YOUR TASK
With the pictures omitted, please transcribe exactly the lines beginning at the one that contains "1386x731 pixels." and ending with the last line of the records below.

RAW DATA
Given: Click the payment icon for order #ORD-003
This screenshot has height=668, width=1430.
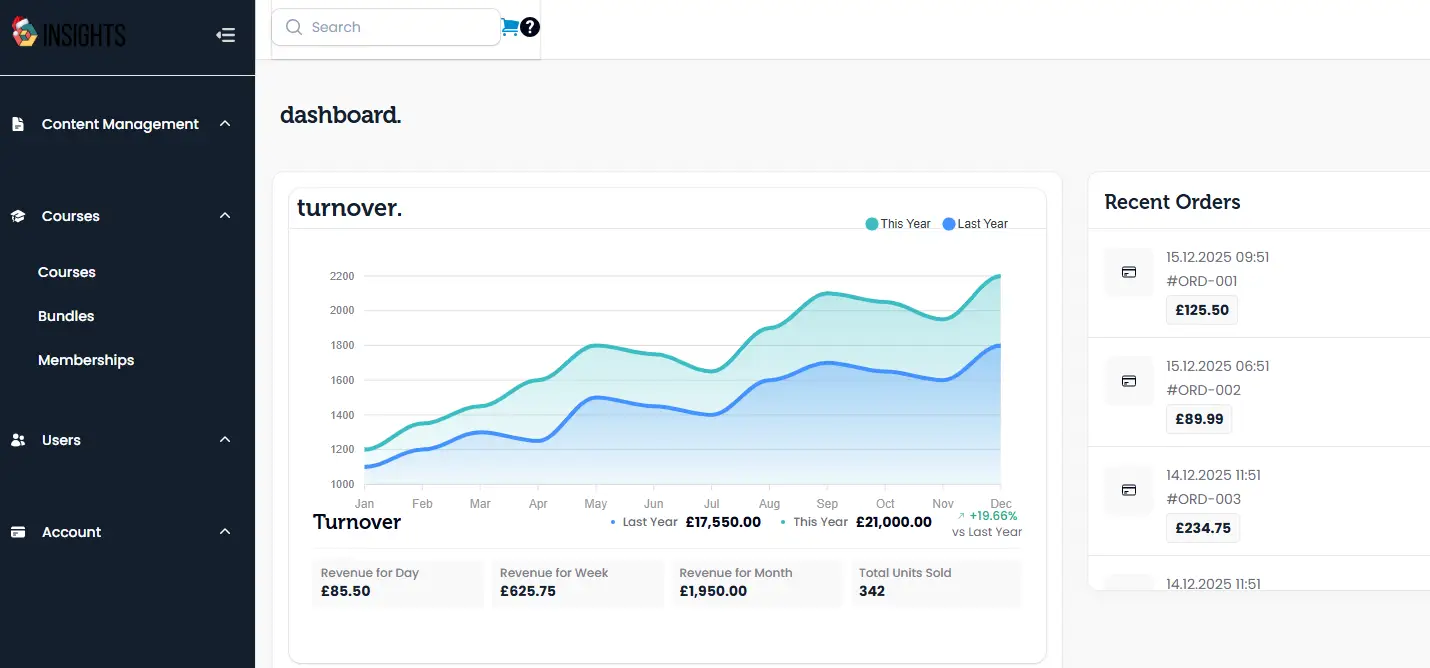Looking at the screenshot, I should pyautogui.click(x=1129, y=490).
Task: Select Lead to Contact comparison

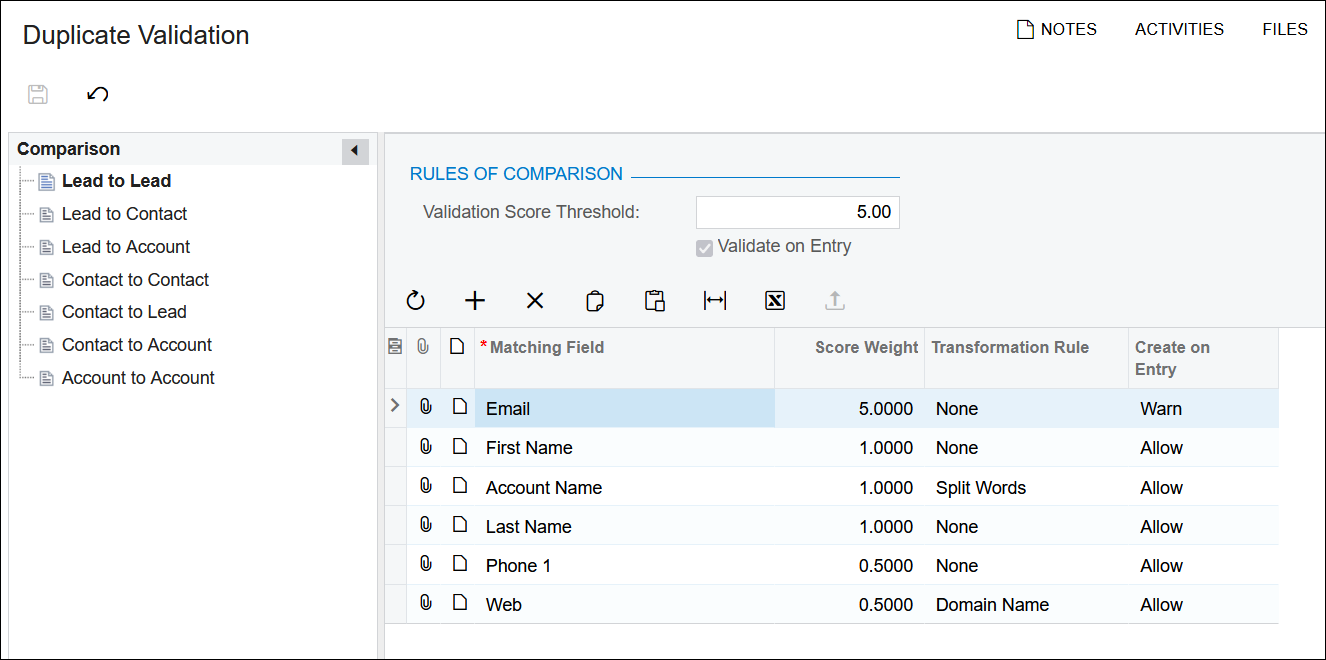Action: point(124,214)
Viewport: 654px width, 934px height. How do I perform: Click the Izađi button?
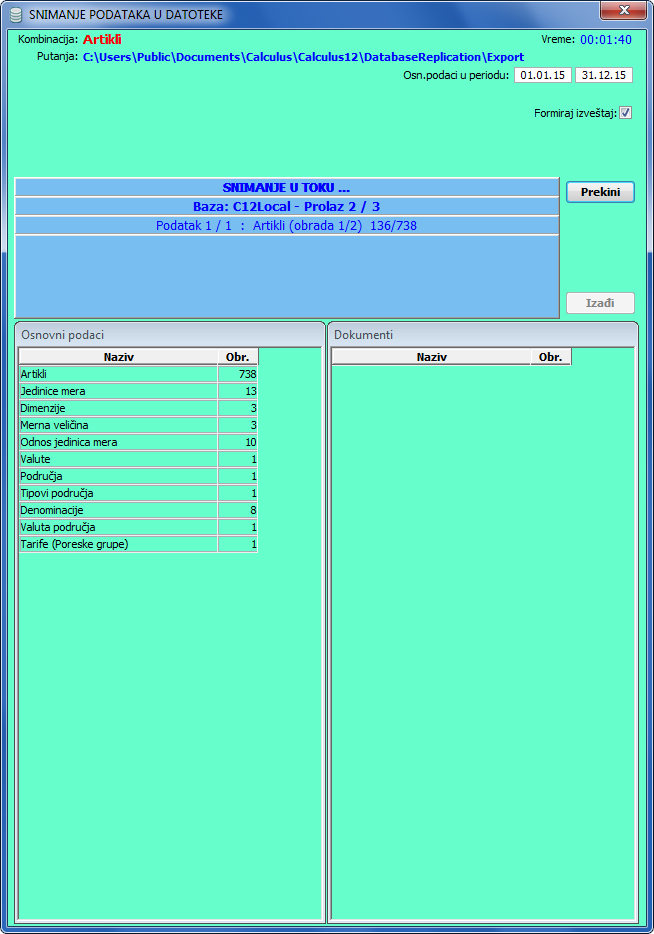(600, 303)
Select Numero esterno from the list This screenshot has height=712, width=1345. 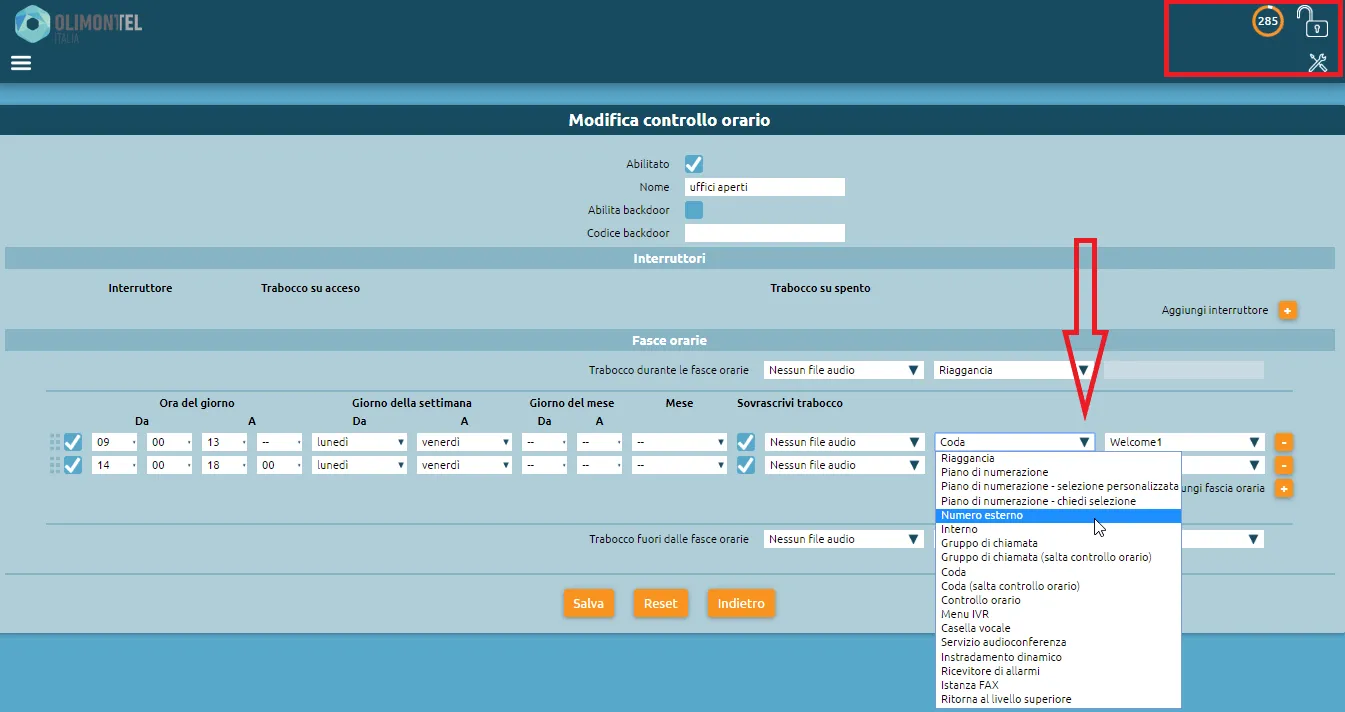(x=1058, y=516)
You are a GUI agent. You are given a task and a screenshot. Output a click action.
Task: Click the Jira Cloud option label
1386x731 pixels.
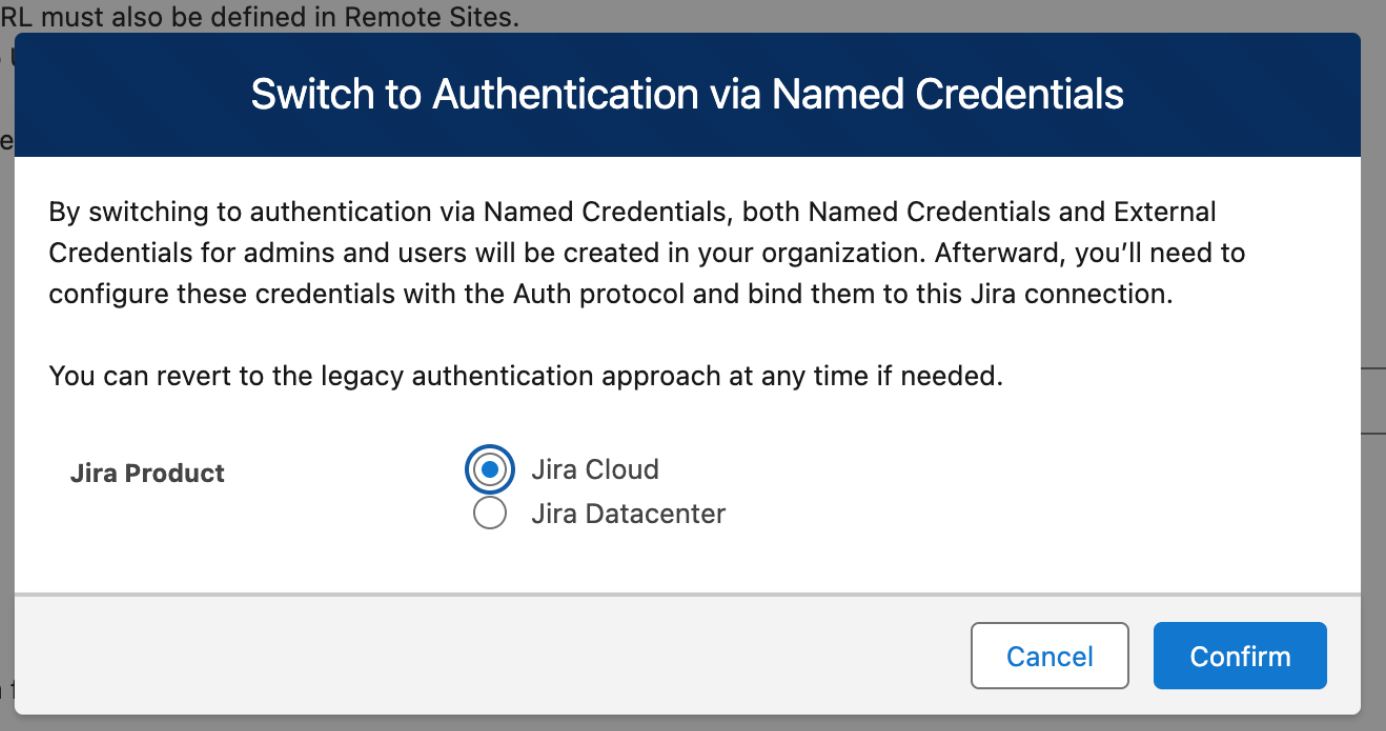tap(594, 470)
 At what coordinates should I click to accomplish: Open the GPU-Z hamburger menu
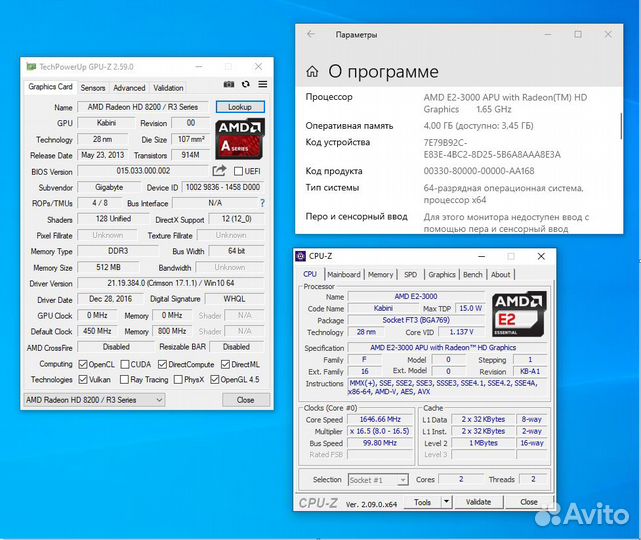coord(262,85)
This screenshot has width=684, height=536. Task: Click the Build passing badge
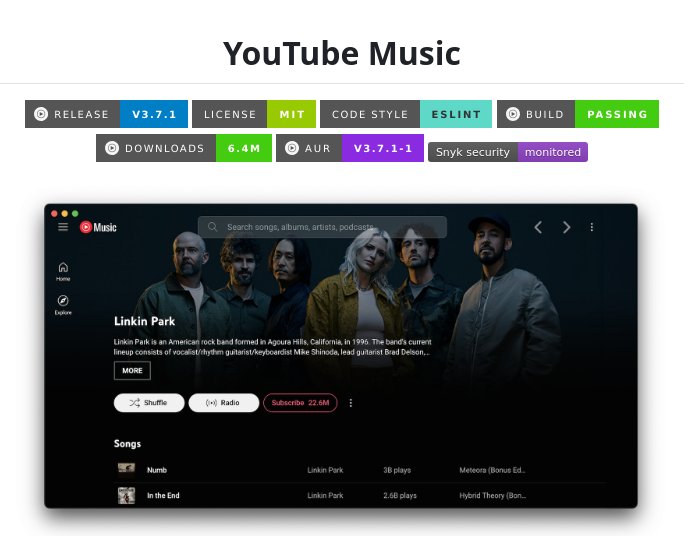click(x=578, y=114)
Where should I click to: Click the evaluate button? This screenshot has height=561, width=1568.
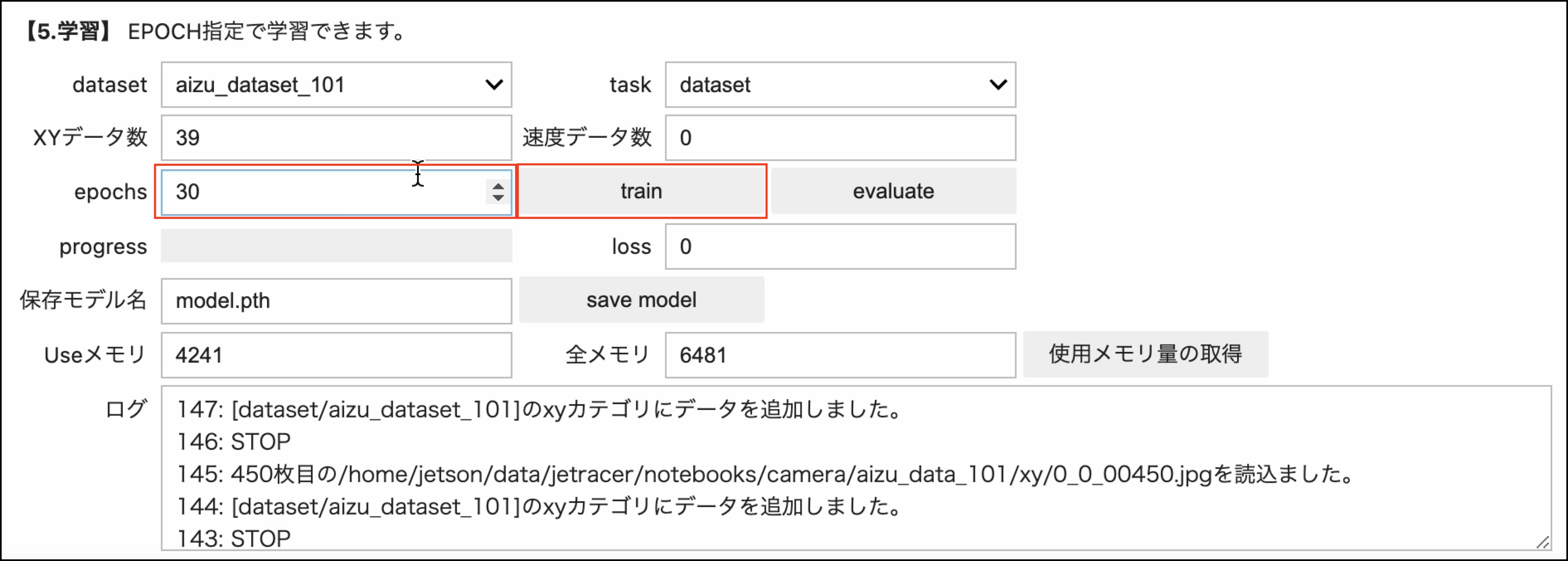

SOLUTION FOR THIS PROBLEM
1386x731 pixels.
tap(594, 470)
 At what coordinates should I click to accomplish: Open the GPU-Z hamburger menu
coord(262,85)
This screenshot has width=684, height=536. Task: Click the Build passing badge
click(x=578, y=114)
Where should I click to: Click the evaluate button? This screenshot has height=561, width=1568.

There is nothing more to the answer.